**Exercise materials**:

....

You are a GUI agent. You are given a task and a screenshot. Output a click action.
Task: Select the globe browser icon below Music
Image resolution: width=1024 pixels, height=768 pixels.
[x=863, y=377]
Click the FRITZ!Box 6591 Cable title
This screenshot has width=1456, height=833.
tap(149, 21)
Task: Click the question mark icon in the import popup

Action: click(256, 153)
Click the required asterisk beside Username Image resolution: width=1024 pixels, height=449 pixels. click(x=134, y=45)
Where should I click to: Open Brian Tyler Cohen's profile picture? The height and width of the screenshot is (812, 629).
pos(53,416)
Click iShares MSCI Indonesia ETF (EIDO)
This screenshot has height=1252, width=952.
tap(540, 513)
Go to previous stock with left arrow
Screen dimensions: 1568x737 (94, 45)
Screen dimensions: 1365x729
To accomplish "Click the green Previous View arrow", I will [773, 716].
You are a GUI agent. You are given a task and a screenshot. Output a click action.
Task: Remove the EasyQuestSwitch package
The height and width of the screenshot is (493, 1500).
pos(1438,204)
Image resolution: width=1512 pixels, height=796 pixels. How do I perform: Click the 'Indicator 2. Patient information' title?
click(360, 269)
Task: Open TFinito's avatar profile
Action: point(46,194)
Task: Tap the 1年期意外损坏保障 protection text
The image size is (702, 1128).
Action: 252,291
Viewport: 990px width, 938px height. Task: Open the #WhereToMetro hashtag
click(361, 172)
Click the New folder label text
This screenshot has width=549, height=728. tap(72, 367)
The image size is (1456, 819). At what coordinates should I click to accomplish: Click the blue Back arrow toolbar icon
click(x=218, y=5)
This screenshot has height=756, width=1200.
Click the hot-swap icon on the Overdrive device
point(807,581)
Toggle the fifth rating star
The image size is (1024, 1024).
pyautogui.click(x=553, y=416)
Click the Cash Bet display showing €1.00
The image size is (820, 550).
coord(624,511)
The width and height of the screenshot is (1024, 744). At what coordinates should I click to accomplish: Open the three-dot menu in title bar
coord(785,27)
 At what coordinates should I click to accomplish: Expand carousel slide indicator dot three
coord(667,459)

....

**What needs to be done**: Count the lines in the items above that contain the string "accomplish", and reply with that number alone.

**Expected output**: 4